TEKSTGEDEELTE:
· · · · · · ·

De ballingschap van Joden verschijnt als bewijs dat de letter van de Tora heeft afgedaan. De geest van Christus vervult de bestemming van de wet. Tegelijk legitimeert Augustinus bescherming van Joden: zij blijven nodig als getuigen van de oude openbaring, onderworpen maar beschermd in de christelijke politeia.
Kerken herkennen hun erfenis – seculieren niet
Dit denken over het politieke lot van Joden bleef eeuwenlang bestaan, maar is in de twintigste eeuw officieel verlaten door de grote westerse kerken.
Echter, toen wierp het bestaan van een Joodse staat indringende en vooralsnog onopgeloste vragen op voor diezelfde kerken. Het Tweede Vaticaans Concilie verbrak bijvoorbeeld de oude collectieve schuld-toeschrijving van de dood van Jezus, maar bleef nog lang ambigue over de erkenning van Israël als staat. De PKN (Protestantse Kerk Nederland) worstelt eveneens met zijn ‘onopgeefbare verbondenheid met Israël’.
Terwijl kerken de vervangingstheologie ofwel supersessionisme inmiddels hebben afgezworen, blijft deze religieus-cultureel erfenis doorwerken in de politieke filosofie.
Van theologie naar seculiere politiek
De Princeton historicus David Nirenberg heeft laten zien hoe Joden in het politieke denken van Hobbes, Hegel en Marx functioneren als abstracte categorieën: het jodendom stond telkens voor datgene wat de nieuwe ideologie moest overstijgen (Anti-Judaism: The Western Tradition. New York, 2013).
Hier komt de oude christelijke vervangingsleer aan het licht, zij het in een ogenschijnlijk rationele gestalte. Dat denken zet zich voort waar de natiestaat zelf onder druk is komen te staan door migratie van verschillende ‘volken’ en naar Westerse staten en vice versa. Israël verschijnt nu als resultaat van kolonialisme en een achterhaalde vorm van religieus nationalisme. Religie is in dit denken individueel en innerlijk, maar niet etnisch verankerd of politiek relevant.
David Nirenberg:
“In fact, all of human history could be made legible in terms of the Jews’ history: their prophecy in ancient times making known God’s plan with the world, and their suffering in the present serving as the most visible proof that God had transferred His favor from the Old Israel to the New.” (Nirenberg, 2013)
In dit seculiere denken wordt de staat Israël gezien als de belichaming van nationalisme dat nu als postkoloniaal wordt gezien.
In moderne taal: seculier supersessionisme (vervangingsdenken) vervangt het religieuze. Het verschijnt waar seculariteit de religie overstijgt, waar postkolonialisme nationalisme overstijgt, waar socialisme kapitalisme vervangt.
Het is dan ook geen toeval dat de staat Israël – als Joodse politieke entiteit – symbool wordt van morele en ideologische strijd. Het zionisme vertegenwoordigde ooit nationale zelfbeschikking. In dit seculiere denken wordt het gezien als belichaming van een als verkeerd benoemd nationalisme.
De slogan Judaism up, Zionism down, die we bespraken in onze vorige bijdrage, weerspiegelt precies dat: een protestants-seculier idee van religie als privé, los van volk, land en geschiedenis. Maar Jodendom kan niet van zijn volkse, culturele en historische context worden losgemaakt zonder het te reduceren tot een christelijke categorie van religie.
Het oude Israël moet wederom wijken voor een ‘Nieuw en Waar Israël’
De antizionistische retoriek van na 7 oktober toont hoe diep theologische structuren in seculier politiek denken verankerd blijven. Het oude Israël moet wederom wijken voor een ‘Nieuw en Waar Israël’, de universele mens. Zolang Joden worden gezien als symbolische dragers van een morele erfenis, zullen oude patronen van substitutie blijven terugkeren. Werkelijke politieke vernieuwing vereist het doorzien van die geschiedenis – en het loslaten ervan.

· · · · · · ·

MATERIAAL:
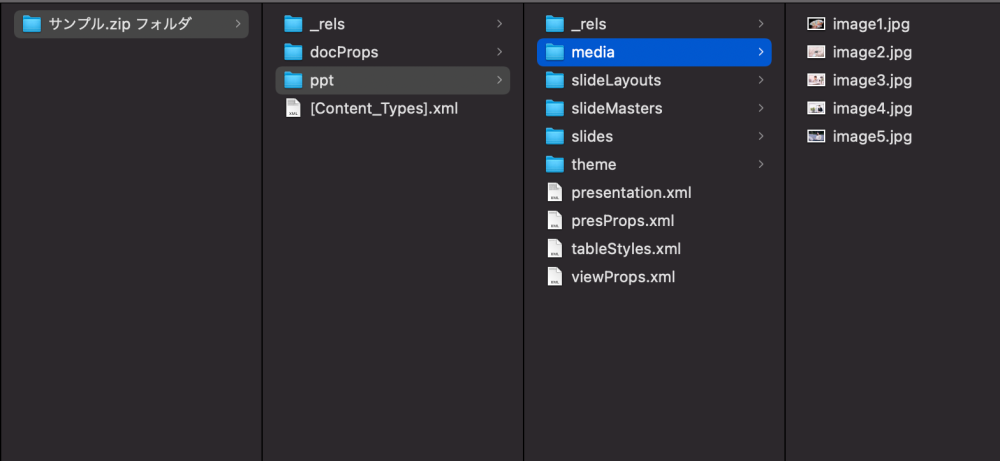Click the slideLayouts folder icon
The width and height of the screenshot is (1000, 461).
coord(555,80)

· · · · · · ·

OPDRACHT: Schrijf het stuk van de tekst over vervangingsdenken van "De slogan Judaism" tot "het loslaten ervan." opnieuw uit, maar vervang daarbij "substitutie" door "vervanging".

VOLLEDIGE UITWERKING:
De slogan Judaism up, Zionism down, die we bespraken in onze vorige bijdrage, weerspiegelt precies dat: een protestants-seculier idee van religie als privé, los van volk, land en geschiedenis. Maar Jodendom kan niet van zijn volkse, culturele en historische context worden losgemaakt zonder het te reduceren tot een christelijke categorie van religie.
Het oude Israël moet wederom wijken voor een ‘Nieuw en Waar Israël’
De antizionistische retoriek van na 7 oktober toont hoe diep theologische structuren in seculier politiek denken verankerd blijven. Het oude Israël moet wederom wijken voor een ‘Nieuw en Waar Israël’, de universele mens. Zolang Joden worden gezien als symbolische dragers van een morele erfenis, zullen oude patronen van vervanging blijven terugkeren. Werkelijke politieke vernieuwing vereist het doorzien van die geschiedenis – en het loslaten ervan.